## Information given
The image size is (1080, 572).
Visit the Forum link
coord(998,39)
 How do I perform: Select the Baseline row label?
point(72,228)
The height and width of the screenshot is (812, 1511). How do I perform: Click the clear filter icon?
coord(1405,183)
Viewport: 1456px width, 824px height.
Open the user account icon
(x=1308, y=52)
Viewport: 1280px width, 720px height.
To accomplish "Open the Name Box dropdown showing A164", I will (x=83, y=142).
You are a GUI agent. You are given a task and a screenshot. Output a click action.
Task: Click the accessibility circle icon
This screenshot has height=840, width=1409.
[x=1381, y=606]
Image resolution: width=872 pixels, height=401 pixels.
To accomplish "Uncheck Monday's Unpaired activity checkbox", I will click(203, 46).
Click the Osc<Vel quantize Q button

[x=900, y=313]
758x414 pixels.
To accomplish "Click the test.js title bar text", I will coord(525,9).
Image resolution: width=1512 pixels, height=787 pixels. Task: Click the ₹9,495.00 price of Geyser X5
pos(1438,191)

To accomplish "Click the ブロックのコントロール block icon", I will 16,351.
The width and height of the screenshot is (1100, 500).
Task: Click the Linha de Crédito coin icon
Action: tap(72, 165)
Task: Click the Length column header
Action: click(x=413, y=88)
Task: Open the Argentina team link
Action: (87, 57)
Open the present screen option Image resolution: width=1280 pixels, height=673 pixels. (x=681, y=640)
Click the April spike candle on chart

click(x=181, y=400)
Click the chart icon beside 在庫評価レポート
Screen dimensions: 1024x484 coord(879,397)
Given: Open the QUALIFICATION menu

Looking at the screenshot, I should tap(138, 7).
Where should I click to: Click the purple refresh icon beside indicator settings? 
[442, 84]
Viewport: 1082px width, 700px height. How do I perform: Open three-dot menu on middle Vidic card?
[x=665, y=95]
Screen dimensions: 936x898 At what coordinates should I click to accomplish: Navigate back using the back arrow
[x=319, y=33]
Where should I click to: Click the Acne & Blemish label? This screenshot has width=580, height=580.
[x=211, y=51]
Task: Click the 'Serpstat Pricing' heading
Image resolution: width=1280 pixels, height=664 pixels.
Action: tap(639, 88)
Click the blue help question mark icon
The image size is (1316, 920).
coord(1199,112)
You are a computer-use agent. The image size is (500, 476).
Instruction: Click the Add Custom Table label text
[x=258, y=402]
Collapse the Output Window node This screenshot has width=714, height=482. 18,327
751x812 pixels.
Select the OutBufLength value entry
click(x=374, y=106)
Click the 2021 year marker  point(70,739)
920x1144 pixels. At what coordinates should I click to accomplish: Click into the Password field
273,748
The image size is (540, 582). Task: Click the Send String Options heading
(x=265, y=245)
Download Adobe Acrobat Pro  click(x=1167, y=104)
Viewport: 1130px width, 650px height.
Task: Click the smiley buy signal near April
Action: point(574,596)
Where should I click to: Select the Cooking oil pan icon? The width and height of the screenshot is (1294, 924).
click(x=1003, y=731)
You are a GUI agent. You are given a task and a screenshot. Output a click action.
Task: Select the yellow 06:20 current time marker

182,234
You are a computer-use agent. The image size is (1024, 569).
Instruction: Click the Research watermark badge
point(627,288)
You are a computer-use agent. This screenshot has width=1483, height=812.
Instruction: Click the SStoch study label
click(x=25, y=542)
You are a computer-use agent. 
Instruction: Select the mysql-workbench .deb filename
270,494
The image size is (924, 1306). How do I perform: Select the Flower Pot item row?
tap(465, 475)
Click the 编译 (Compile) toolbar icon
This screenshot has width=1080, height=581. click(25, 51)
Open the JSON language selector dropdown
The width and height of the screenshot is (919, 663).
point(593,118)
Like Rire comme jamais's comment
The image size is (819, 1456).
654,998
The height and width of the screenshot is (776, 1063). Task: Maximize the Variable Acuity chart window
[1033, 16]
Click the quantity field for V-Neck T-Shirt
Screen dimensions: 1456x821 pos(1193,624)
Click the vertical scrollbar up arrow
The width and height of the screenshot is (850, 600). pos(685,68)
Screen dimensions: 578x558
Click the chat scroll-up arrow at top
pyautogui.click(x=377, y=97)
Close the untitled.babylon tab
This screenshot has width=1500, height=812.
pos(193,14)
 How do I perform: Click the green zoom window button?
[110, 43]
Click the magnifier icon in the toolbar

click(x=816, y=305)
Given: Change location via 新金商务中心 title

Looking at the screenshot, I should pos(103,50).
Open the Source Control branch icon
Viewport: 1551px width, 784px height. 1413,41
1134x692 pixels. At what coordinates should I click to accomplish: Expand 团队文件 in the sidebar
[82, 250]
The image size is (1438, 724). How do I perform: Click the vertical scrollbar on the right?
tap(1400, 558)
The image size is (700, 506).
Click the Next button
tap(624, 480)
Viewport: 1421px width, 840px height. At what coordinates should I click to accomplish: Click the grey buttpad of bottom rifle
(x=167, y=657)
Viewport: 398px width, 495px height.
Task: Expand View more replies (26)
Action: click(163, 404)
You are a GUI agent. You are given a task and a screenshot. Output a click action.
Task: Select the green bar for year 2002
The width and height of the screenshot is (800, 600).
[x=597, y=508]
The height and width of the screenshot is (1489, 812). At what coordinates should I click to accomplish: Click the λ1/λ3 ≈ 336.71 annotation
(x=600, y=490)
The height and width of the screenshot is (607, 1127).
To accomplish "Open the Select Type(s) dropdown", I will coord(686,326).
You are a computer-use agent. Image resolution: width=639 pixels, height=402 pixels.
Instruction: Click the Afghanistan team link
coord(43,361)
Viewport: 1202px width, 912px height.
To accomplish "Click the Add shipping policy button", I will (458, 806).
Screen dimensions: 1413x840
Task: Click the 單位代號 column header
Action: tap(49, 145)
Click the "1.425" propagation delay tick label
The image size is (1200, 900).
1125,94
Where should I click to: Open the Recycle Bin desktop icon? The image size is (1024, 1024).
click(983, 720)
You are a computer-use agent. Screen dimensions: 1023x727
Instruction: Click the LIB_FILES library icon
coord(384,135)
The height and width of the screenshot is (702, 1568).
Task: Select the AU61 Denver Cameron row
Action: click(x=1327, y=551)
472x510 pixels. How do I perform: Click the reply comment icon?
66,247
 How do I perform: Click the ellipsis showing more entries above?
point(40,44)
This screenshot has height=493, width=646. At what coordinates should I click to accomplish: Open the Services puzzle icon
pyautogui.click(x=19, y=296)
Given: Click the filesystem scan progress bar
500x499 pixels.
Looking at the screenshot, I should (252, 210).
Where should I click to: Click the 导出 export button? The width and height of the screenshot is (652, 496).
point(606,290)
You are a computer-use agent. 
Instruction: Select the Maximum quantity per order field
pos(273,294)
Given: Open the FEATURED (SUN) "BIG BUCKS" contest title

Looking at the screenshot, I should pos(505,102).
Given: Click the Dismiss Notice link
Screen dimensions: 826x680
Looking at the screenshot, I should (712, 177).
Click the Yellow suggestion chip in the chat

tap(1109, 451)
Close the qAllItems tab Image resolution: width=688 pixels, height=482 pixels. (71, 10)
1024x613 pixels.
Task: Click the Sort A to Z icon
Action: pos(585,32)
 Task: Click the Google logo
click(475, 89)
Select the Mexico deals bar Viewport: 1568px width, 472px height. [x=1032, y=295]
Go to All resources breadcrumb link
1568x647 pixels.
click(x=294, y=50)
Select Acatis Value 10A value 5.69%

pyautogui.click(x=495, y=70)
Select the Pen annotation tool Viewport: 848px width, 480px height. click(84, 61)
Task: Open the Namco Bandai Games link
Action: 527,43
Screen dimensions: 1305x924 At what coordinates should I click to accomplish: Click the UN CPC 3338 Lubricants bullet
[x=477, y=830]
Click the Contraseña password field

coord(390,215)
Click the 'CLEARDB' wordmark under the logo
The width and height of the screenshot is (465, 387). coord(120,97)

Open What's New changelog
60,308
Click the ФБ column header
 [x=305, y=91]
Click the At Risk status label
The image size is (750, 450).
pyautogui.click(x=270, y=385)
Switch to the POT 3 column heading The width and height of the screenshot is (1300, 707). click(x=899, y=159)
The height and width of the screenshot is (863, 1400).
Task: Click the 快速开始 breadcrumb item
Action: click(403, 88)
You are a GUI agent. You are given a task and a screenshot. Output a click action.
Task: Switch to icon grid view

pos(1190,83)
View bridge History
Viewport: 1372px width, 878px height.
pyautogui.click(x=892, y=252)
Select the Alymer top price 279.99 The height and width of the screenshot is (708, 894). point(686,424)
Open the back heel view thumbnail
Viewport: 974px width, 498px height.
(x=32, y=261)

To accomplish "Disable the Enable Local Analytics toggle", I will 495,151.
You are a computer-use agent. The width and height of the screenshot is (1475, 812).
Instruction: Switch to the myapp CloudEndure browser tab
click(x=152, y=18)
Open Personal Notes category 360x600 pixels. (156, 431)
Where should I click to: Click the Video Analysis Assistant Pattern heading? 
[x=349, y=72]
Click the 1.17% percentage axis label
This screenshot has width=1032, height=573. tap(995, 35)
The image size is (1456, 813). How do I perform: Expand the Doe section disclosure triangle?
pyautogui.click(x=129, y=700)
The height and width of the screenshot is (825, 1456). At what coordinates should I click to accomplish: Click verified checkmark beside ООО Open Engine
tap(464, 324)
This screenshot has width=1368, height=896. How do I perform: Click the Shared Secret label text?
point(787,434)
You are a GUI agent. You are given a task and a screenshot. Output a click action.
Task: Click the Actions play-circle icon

## Required work
What lines above contain "computer"? Copy them out.

## Answer box
You are a computer-use agent. The image size is (500, 476).
You are a computer-use agent. The image size is (1024, 569).
You are a computer-use agent. This screenshot has width=1483, height=812.
You are a computer-use agent. 
You are a computer-use agent. Image resolution: width=639 pixels, height=402 pixels.
You are a computer-use agent. Screen dimensions: 1023x727
You are a computer-use agent. 
You are a computer-use agent. The width and height of the screenshot is (1475, 812).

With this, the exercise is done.